Le choix du sujet est surprenant et peut provoquer une gêne chez certains visiteurs. Il n’est pas anodin de se faire percer la peau, encore moins pour y placer un ornement. Certains soulèvent la question de l’hygiène corporelle ou considèrent cela comme des mutilations volontaires. D’autres se sentent fiers de pouvoir se parer de nouveaux attributs et d’affirmer leur identité à travers ces bijoux. De manière plus extrême, il existe un terme pour désigner les amateurs de modifications corporelles : la stigmatophilie. Celle-ci s’apparente plutôt au fétichisme et à priori aux pratiques liées au milieu BDSM qui sont mentionnées dans l’exposition. Percer son corps est aussi une manière de découvrir de nouvelles sensations et d’y ouvrir son esprit. Ces expérimentations ne sont pas novatrices et s’inspirent de pratiques amérindiennes, où la suspension permet aux jeunes hommes de devenir guerriers. 

Le Musée de l’Homme prend le parti d’évoquer le piercing sous l’angle de l’anthropologie historique. Il se s’agit pas d’en parler comme de pratiques isolées, mais plutôt de les ancrer dans une réalité rendue tangible par l’évocation d’exemples variés, à la fois dans le temps et l’espace. Croiser les disciplines pour évoquer un élément du quotidien fait le lien entre les cultures du passé et les cultures actuelles. Il ne s’agit pas de dénoncer un phénomène de mode, mais plutôt de démontrer son historicité. Il est toutefois surprenant de voir exposés côte à côte un morceau d’os ayant servi de bijoux il à 45 000 ans et des piercings industriels disponibles dans les boutiques. Ces derniers ne sont alors plus perçus comme de simples éléments décoratifs, ils étayent le propos de l’exposition et acquièrent une valeur d’objet de collection. Le Musée de l’Homme n’est certes pas le premier à muséaliser des objets du quotidien contemporain, les expérimentations se font plus régulières depuis les dernières décennies, notamment au Musée d’Ethnographie de Neuchâtel. 

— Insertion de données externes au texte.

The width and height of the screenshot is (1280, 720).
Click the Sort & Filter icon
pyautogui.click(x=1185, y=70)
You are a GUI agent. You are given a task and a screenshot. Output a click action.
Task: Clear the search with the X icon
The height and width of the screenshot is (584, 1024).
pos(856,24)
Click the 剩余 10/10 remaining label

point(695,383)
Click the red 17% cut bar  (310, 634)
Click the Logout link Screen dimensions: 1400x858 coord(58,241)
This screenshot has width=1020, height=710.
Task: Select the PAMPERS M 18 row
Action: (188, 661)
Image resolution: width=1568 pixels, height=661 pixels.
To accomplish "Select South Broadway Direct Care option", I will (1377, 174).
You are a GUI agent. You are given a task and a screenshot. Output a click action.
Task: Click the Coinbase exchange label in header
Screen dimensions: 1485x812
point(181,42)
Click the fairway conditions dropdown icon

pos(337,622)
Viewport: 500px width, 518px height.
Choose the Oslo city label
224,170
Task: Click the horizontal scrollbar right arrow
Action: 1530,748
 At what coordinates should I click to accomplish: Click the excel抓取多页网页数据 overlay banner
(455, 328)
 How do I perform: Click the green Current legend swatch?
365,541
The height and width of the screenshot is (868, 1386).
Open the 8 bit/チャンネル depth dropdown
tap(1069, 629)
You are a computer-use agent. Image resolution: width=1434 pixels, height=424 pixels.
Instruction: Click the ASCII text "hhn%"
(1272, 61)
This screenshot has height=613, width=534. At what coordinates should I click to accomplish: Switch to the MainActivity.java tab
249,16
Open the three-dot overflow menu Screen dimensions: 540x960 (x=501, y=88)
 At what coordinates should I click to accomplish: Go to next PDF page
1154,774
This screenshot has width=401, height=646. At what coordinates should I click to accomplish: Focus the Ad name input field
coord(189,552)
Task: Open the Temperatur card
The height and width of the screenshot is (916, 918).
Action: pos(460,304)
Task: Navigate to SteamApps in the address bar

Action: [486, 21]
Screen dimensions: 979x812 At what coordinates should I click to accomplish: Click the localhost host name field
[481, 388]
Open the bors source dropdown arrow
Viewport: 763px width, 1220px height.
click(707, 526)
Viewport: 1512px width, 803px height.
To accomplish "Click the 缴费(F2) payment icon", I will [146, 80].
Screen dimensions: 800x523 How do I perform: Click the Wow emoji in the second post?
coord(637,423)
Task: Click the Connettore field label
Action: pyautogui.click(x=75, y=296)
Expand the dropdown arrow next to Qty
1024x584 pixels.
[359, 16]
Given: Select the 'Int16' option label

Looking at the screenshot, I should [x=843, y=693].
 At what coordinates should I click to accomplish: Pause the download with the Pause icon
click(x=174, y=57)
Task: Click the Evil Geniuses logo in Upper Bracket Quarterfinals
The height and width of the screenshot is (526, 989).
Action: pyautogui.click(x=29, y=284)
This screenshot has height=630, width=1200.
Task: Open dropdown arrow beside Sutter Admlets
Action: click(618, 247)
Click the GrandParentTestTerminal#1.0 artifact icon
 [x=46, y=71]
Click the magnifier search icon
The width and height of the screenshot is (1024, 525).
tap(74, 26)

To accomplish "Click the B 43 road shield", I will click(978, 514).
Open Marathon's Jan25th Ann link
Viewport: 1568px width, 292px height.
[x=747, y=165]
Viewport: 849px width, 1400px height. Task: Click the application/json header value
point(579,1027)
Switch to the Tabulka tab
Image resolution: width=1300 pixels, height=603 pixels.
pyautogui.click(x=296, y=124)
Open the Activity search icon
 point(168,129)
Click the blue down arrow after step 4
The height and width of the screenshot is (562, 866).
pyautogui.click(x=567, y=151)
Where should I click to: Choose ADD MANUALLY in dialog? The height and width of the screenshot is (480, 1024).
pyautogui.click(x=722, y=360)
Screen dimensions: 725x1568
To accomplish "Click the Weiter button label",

L’Europe n’est pas éludée, comme c’est usuel pour bien des musées et sujets d’ethnographie. Intégrer la culture et les pratiques locales à une exposition permet de traiter plus globalement, de ne pas montrer du doigt ce que font les autres mais d’inscrire l’être humain dans une démarche d’imitation collective. Il s’agit de montrer l’espèce humaine dans sa globalité et pas uniquement de parler des cultures étrangères, pouvant être considérées comme indigènes. 

L’exposition Piercing est une réussite, notamment par la maitrise d’un espace d’exposition complexe mais aussi pour avoir abordé un sujet qui, malgré l’évolution des mœurs est encore marginalisé. La filiation forte entre le piercing et certaines pratiques marginales liées au milieu gay et BDSM n’est pas abordée de manière péjorative, il s’agit d’une page de l’Histoire à valeur égale avec les autres. Un message fort de l’exposition est qu’il faut prendre en considération ces ornements, symboles d’une infinité de valeurs et d’esthétisme.